Thyroid Goiter and Nodules 101: What you need to Know.
- A swelling in the neck due to an enlarged thyroid gland is called a goiter.
- Worldwide, the most common cause of thyroid goiter is iodine deficiency.
- However, this is becoming a rarer cause because iodine is now present in drinking water and some of the foods we eat, such as iodized table salt.
- Hashimotos thyroiditis and Graves’ disease, two autoimmune diseases, are much more common causes of goiter in the western world.
- Nodules are lumps in the thyroid gland. Thyroid nodular goiter is common and occur in 50 per cent of adults.
- Most nodules don’t cause any signs or symptoms.
- Some nodules can become so large that they can be felt or seen, or can press on the windpipe or esophagus, causing shortness of breath or difficulty swallowing.
- In some cases, thyroid nodules produce additional thyroxine — a hormone secreted by the thyroid gland.
- The extra thyroxine can cause symptoms of hyperthyroidism called toxic nodular goiter.
- Graves’s disease causes a goiter and hyperthyroidism.
- Symptoms are unexplained weight loss; Intolerance to heat, Tremor,Nervousness; and Rapid or irregular heartbeat.
- A few thyroid nodules (5 per cent) are cancerous, but determining which nodules are malignant can’t be done by symptoms alone.
- Risk factors for thyroid carcinoma include age of less than 20 years or more than 60 years, a history of neck irradiation and a family history of thyroid cancer.
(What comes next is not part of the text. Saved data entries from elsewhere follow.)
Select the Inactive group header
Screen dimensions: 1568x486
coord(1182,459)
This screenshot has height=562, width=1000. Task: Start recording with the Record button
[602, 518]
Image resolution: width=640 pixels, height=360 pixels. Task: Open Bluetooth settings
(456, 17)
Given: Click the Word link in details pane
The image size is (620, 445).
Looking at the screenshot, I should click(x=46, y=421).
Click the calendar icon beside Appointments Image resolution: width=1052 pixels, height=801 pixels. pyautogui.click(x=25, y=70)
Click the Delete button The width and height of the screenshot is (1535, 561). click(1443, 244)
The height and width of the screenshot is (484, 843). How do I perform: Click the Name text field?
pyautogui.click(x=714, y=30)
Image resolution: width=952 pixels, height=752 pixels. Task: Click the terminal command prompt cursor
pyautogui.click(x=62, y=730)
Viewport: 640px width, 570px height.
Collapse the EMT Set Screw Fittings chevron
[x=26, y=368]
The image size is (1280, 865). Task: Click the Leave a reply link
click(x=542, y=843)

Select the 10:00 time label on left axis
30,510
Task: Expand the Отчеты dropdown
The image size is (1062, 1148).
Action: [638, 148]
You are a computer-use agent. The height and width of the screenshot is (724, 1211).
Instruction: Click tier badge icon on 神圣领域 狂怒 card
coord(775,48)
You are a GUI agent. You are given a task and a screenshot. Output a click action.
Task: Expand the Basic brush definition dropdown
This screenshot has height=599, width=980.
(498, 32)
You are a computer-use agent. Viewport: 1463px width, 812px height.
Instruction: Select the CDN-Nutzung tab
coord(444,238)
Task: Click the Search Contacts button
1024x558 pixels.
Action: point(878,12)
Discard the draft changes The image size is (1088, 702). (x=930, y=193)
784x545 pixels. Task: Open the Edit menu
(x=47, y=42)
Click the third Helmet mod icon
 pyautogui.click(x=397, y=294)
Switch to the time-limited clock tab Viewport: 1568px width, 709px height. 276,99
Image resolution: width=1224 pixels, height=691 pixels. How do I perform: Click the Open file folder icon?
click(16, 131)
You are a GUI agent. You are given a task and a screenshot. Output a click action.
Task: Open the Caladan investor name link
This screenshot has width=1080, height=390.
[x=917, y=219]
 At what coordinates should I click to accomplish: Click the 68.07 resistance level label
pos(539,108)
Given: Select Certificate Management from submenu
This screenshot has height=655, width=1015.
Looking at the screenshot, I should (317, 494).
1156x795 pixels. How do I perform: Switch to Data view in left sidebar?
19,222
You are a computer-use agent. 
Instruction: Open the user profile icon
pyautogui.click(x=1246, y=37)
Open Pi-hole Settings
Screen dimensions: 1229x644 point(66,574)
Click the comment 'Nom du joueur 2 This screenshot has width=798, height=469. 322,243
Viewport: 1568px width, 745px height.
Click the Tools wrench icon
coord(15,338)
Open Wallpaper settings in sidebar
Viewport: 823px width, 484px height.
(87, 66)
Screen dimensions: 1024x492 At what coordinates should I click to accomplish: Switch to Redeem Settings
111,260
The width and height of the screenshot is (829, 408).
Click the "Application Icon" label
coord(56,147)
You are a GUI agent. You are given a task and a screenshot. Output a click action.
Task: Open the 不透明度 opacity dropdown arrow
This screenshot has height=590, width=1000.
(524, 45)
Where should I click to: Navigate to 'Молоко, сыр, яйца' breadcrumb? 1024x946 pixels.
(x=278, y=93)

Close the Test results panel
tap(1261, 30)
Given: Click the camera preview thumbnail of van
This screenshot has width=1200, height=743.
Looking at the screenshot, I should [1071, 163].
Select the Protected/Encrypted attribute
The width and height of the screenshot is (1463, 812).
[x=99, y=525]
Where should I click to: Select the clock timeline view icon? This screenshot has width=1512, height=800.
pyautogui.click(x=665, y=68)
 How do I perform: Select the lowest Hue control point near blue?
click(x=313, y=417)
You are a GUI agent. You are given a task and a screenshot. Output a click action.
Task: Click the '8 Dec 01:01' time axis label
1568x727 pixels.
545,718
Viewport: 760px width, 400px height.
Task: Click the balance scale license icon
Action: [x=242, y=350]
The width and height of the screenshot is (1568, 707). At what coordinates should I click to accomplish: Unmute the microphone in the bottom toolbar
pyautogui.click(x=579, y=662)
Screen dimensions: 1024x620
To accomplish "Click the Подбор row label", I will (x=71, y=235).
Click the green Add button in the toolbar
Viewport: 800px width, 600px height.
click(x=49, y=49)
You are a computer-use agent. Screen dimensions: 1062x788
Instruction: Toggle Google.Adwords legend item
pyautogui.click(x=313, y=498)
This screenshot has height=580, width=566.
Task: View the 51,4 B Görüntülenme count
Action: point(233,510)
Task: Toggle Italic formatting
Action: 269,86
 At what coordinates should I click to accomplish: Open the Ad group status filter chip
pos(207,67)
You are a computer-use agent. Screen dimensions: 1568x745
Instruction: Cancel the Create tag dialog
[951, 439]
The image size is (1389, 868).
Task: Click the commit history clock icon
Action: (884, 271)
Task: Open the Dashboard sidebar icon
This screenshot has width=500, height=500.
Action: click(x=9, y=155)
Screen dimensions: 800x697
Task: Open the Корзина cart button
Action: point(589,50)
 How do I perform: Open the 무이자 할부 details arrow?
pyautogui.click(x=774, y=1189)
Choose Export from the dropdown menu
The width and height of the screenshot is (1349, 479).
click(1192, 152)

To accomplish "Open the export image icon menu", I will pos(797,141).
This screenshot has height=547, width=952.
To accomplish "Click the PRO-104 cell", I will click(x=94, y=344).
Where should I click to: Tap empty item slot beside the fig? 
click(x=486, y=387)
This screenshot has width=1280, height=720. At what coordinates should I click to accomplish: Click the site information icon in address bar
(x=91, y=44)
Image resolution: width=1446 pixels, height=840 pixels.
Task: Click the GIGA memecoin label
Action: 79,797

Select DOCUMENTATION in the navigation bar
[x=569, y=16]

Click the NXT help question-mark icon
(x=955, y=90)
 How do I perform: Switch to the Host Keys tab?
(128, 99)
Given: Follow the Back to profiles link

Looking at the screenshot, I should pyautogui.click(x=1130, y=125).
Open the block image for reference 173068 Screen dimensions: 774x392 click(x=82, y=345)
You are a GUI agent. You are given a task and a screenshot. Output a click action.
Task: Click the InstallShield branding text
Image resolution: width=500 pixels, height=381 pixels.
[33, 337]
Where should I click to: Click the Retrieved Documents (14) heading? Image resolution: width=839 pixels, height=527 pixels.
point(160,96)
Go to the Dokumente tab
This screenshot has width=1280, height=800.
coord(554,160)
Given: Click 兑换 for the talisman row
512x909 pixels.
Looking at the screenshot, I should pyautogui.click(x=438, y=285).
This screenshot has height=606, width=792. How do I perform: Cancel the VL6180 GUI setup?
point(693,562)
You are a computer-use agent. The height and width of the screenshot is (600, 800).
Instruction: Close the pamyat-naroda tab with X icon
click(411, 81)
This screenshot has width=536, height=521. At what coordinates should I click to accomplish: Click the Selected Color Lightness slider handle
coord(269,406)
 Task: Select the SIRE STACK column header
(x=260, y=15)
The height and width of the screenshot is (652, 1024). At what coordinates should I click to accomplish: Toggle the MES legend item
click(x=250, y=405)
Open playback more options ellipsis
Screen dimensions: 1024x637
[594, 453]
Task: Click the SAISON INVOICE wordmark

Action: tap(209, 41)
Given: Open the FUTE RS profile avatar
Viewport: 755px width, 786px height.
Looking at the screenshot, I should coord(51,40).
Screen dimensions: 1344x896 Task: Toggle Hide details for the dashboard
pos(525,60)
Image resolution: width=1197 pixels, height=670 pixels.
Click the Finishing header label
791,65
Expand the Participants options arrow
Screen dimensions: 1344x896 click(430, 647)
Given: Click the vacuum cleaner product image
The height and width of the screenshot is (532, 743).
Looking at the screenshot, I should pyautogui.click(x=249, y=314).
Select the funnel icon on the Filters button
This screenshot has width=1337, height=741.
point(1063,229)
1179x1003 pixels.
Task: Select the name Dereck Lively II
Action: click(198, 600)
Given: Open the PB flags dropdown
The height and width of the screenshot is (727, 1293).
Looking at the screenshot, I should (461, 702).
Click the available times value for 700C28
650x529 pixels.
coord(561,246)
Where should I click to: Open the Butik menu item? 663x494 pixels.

- The imaging modality of choice for the investigation of thyroid nodules is high-resolution ultrasound.
- The patient’s family physician will therefore refer patients to an endocrinologist for evaluation and ultrasound assessment of an enlarged thyroid gland.
- The is to determine which thyroid nodules are suspicious in appearance and need to undergo a biopsy procedure called Fine Needle Aspiration Cytology (FNAC) to check for cancerous cells.
- The ultrasound features suggestive of malignancy are as follows: CALCIFICATIONS, Microcalcifications,LOCAL INVASION AND LYMPH NODE METASTASIS, Direct tumour invasion of adjacent soft tissue and mets to lymph nodes are very specific signs of thyroid malignancy.
- Abnormal appearing lymph nodes on the same side as the thyroid tumor should arouse suspicions of metastasis.
- After identifying a suspicious nodule, the endocrinologist will then perform an ultrasound-guided fine needle aspiration to retrieve cells, which are then examined by a cytologist.
- Collection of DNA/RNA markers during the biopsy can help decide if surgery is needed.
- If a diagnosis of thyroid cancer is made, the endocrine neck certified endocrinologists will do a complete VII level neck lymph node evaluation looking for suspicious cancer lymph nodes to biopsy before the surgery. This last test can change the original surgery to include a modified neck dissection and total thyroidectomy.
If you have a goiter you need to have an evaluation.